Continuing the theme of last month's interview with Tim Brown, I have once again re-visited my shelf of inspirational leadership books. This month, Halley Bock, President and CEO of Fierce, Inc., the company behind the best-selling book Fierce Conversations, Achieving Success at Work and in Life One Conversation at a Time, has agreed to share some of the insights included in the book.
After reviewing Fierce Conversations in a recent blog post, it became very apparent that this book is relevant not only to those at CEO level, but to anyone who has ever felt that there is no room for emotion in the dog-eat-dog business world. As our company is built on the notion of being refreshingly direct, I was keen to talk to the people behind the book that has inspired businesses around the globe, and my business in particular.
Although the art of honest conversation might not seem like such a difficult concept, many leaders struggle to encourage and embrace them. Fortunately, Bock and her team extol the virtues of making 'fierce conversations' not only a way of conducting business, but a way of life. The core message of the book is to use exchanges to bring about change through confrontation, overcoming fear or encouragement of opinion - ultimately making conversations count. Bock tells us how these concepts can come to life.
How have you been involved with the book, Fierce Conversations, and how has it shaped your business today?
Fierce Inc. is a global leadership development and training company that drives results by improving workplace communication.
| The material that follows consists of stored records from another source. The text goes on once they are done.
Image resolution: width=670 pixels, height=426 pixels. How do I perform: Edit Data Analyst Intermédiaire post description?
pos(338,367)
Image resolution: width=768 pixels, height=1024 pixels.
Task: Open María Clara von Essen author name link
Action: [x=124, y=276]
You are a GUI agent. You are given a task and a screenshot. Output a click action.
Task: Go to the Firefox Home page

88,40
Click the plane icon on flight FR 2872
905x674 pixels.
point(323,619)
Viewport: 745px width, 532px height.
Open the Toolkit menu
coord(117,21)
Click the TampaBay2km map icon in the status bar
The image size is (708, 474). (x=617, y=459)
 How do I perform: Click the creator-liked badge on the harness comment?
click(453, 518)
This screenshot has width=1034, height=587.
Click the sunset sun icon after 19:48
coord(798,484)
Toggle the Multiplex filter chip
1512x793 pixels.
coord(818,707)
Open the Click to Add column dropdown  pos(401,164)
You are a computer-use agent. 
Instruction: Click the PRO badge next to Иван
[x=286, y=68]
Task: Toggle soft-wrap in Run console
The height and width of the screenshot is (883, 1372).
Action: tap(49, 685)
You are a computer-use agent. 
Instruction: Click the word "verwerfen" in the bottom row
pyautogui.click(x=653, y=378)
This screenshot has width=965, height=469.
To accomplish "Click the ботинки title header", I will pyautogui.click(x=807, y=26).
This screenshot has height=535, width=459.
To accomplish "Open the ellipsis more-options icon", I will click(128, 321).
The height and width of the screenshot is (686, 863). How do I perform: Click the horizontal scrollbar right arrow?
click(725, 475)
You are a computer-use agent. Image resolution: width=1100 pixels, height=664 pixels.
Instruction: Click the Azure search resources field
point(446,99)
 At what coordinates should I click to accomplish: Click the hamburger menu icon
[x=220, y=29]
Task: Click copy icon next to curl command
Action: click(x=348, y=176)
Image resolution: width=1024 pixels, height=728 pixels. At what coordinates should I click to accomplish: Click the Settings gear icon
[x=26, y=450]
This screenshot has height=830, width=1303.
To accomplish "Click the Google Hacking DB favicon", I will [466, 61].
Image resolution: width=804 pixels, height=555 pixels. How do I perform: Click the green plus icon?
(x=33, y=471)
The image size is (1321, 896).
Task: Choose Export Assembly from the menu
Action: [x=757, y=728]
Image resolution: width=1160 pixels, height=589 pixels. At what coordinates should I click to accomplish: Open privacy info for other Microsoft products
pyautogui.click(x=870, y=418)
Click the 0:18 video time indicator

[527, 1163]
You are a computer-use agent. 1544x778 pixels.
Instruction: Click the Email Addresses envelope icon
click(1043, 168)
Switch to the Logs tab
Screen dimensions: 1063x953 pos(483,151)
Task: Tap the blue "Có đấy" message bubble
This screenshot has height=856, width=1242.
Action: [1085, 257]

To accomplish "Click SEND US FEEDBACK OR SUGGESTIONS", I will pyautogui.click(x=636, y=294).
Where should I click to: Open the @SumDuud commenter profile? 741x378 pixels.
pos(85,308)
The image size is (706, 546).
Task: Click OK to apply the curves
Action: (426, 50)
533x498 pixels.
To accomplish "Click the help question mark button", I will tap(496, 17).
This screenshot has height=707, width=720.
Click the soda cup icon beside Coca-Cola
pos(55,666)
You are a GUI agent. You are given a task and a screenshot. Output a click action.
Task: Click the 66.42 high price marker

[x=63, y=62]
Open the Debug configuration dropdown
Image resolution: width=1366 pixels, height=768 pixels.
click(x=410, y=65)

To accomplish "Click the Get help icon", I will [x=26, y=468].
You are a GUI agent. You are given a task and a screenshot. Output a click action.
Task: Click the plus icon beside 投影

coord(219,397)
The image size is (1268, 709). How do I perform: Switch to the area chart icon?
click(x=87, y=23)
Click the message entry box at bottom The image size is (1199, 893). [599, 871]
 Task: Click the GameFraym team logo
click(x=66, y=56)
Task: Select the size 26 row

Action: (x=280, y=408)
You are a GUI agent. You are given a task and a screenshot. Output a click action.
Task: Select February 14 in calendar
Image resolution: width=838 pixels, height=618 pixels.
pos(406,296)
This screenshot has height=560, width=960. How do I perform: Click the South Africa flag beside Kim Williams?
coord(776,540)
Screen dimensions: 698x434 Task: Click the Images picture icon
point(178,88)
Many of our training curriculums are based upon the techniques, methodologies, and philosophies explored in both Fierce Leadership and Fierce Conversations.
What is the fundamental premise of the book from your perspective?
The fundamental idea of Fierce Conversations is that there is enormous power in conversations. Everything we do - our work, our relationships, and in fact, our very lives - succeed or fail gradually, then suddenly, one conversation at a time.
How do you encourage people to have fierce conversations in business or in their private life? What holds them back, and what ultimately helps them to overcome these challenges?
By challenging them to come out from behind themselves and interrogate reality. People often shy away from asking uncomfortable questions, because they fear what the answers may be. This procrastination in confronting crucial issues only amplifies the core problem, leading to further complications.
What was the overall reaction to the book?
The reaction to both books has been very positive to this day. We still get letters from organisational leaders, business managers, schoolteachers, and others, sharing their personal stories on how the books have helped them change course and become more effective team members and team builders.
What makes the Fierce Conversation approach to business/leadership different?
The Fierce approach has a positive, transformative effect with some very distinct features. Unlike traditional top-down business and management structures, where leaders resemble dictators, directing, telling, and imposing their views on organisations, the Fierce approach is radically different. Employees are invited to participate in decision-making, and their contributions are encouraged and sought after. This makes for a more transparent workplace, highly engaged workers, and richer relationships among co-workers that improve productivity and performance.
What makes the Fierce Conversation approach to business/leadership sustainable?
Primarily because it does not require costly outside resources, it utilises resources that organisations always have in their possession - the talent within their workforce.
What other leadership books would you recommend?
Outliers by Malcolm Gladwell, which offers an astounding peek into what really makes great leaders tick. Blue Ocean Strategy by Renée Mauborgne and W. Chan Kim, a game-changing look at what it means to compete and win. And Good to Great by Jim Collins, which turns traditional thinking about "what makes an organisation great" on its ear, supported by irrefutable research.
What predictions do you have for the future with respect to leadership in business? What will success look like?
I think great leaders of the future will be facing the same problems that our current leaders face. Driving business results while simultaneously establishing a healthy work/life balance for their teams.
What advice would you give to up-and-coming business leaders?
New leaders are entering a work environment that can often be impersonal, with employees working remotely, primarily communicating electronically, and rarely meeting with co-workers. A leader's ability to connect can be seriously compromised. Constant, dedicated development of interpersonal skills, such as soliciting other's perspectives, building teams, and actively listening is crucial in the modern working world.